I didn’t run a command, I checked my nginx error logs and noticed the below error being recorded (fairly regularly).
Further to this, my site’s nginx config (relating to SSL) is as follows:
server {
#other config relating to the site here
#location {} and all that fun stuff
listen 443 ssl http2; # managed by Certbot
#listen [::]:443 ssl http2 ipv6only=off;
ssl_certificate /etc/letsencrypt/live/willstocks.co.uk/fullchain.pem; # managed by Certbot
ssl_certificate_key /etc/letsencrypt/live/willstocks.co.uk/privkey.pem; # managed by Certbot
#include /etc/letsencrypt/options-ssl-nginx.conf; # managed by Certbot
ssl_ciphers TLS13-CHACHA20-POLY1305-SHA256:TLS13-AES-256-GCM-SHA384:TLS13-AES-128-GCM-SHA256:EECDH+AESGCM:EDH+AESGCM:AES256+EECDH:AES256+EDH:EECDH+CHACHA20:EECDH+AES128:RSA+AES128:EECDH+AES256:RSA+AES256:EECDH+3DES:RSA+3DES:!MD5;
ssl_dhparam /etc/letsencrypt/ssl-dhparams.pem; # managed by Certbot
}
I have a feeling it relates to the ssl_ciphers, but I’m not 100% familiar with what should be here… As a matter of fact, I’m not 100% sure where this line came from
Sorry - forgot to disable Cloudflare while I ran that test! I’ll disable and will run again
Yes, I use Cloudflare, however I’m seeing the error on my actual server itself - when hit directly (i.e. when I’m making changes to the site, I disable Cloudflare so I don’t get any weird caching/weirdness!
You hid the source IP.
Is it always the same one (with the problem)?
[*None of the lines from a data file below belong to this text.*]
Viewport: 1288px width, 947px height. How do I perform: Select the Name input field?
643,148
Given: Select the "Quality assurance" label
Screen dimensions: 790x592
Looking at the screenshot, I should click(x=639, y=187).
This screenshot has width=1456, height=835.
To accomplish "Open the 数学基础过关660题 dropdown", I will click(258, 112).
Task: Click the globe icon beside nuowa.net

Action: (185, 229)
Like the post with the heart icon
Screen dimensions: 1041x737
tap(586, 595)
Do you recognize the source IP?
If so, does that side show anything else in the logs or screen(shot)?
I can confirm that the errors were from a period of time where I was not doing any testing at all - I will, however, try to confirm whether it was a bot or not (the error log did not provide UA info)
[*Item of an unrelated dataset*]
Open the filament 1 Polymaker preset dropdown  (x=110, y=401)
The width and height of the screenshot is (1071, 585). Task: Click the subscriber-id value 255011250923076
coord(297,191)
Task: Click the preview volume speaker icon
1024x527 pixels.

@rg305 - I did strip it out, but can provide if necessary? If I look back through older log files (not just today) there are more of the errors, and all have different IP’s so I’m inclined to think it’s not a single user?
I assume it’s possibly either a bot or a service, as it must be bypassing Cloudflare to hit my server directly for SSL termination?
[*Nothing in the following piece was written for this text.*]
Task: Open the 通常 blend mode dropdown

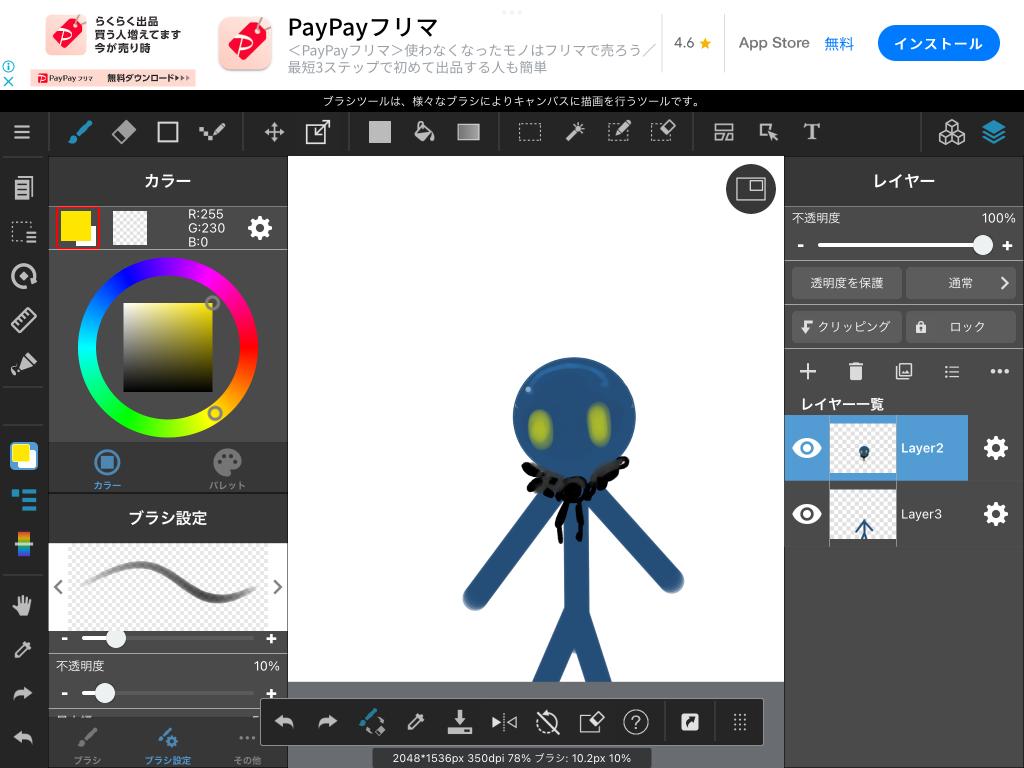Action: pos(960,283)
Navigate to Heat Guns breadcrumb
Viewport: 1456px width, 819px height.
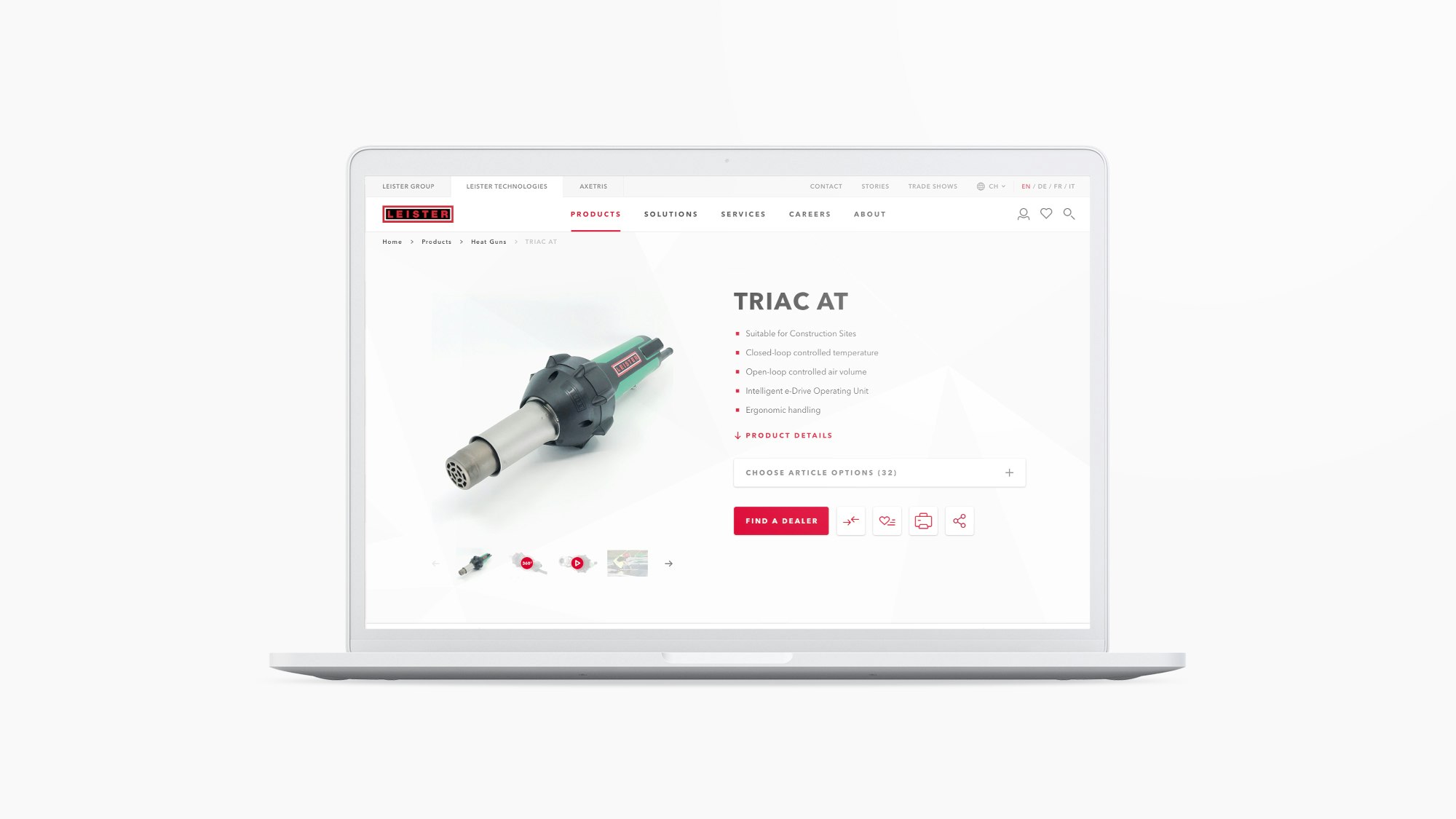click(488, 241)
If it is bypassing CloudFlare, then it must be hitting your IP directly.
Which means they are NOT using the FQDN.
This sounds very much like a bot [scanning or actively hacking].
If you know the CloudFlare IPs that are used, you can "whitelist" them and block all others.
It seems very possible that this problem is a problem with a client (whether a bot or a browser). I’m tempted to say that unless you know that any legitimate users are encountering it, you can ignore it—especially if mainstream testing tools (and mainstream browsers) seem to regard your site as working properly.
It could be that a bot or a browser is implementing one of the supported ciphersuites incorrectly for some reason.
I don't know for sure whether Cloudflare publishes this information either, but if they do, then this should also work well: your origin server would effectively be hidden from Internet-wide scans.
Is there true benefit in doing this, other than ensuring traffic is all going via Cloudflare? Also, are you able to provide any resource for accomplishing such a task, as it's not actually one I'm familiar with!
I haven't setup anything to use IP, so it must just be some form of scraping/scanning?
Not really. If you rely on particular Cloudflare (security) features, you might want to make it impossible for them to be bypassed -- but IP address blocking doesn't entirely accomplish that, and regardless anyone who knows your IP can always DDoS it.
Right.
You should probably make sure that the web server doesn't have other virtual hosts -- or the default virtual host -- serving the same site.
Well, they might happen to access it during that minute.
Especially if you didn't always use Cloudflare, some services will have archived the association between that IP and that domain, and might continue to obnoxiously scan it for whatever reason.
And there are only 4 billion IPv4 addresses; they all get HTTP requests, whether or not they're known to be associated with particular domains.
Not sure which response to pick as the resolving response now!
Thanks for all your help/responses guys - I’m thinking about just ignoring, and if it sticks in my head for an extended period of time then I’ll think about ensuring all traffic comes in via CF
In the past, scans with tools like nmap commonly took a couple of days or so to contact every IPv4 address, while zmap is able to do this in a few minutes.
ZMap is a fast single packet network scanner designed for Internet-wide network surveys. On a computer with a gigabit connection, ZMap can scan the entire public IPv4 address space in under 45 minutes. With a 10gigE connection and PF_RING, ZMap can scan the IPv4 address space in 5 minutes.
My updated joke about this: "An American thinks 100 years is a long time, an Englishman thinks 100 miles is a long distance, a human thinks 2³³ individuals is a large population."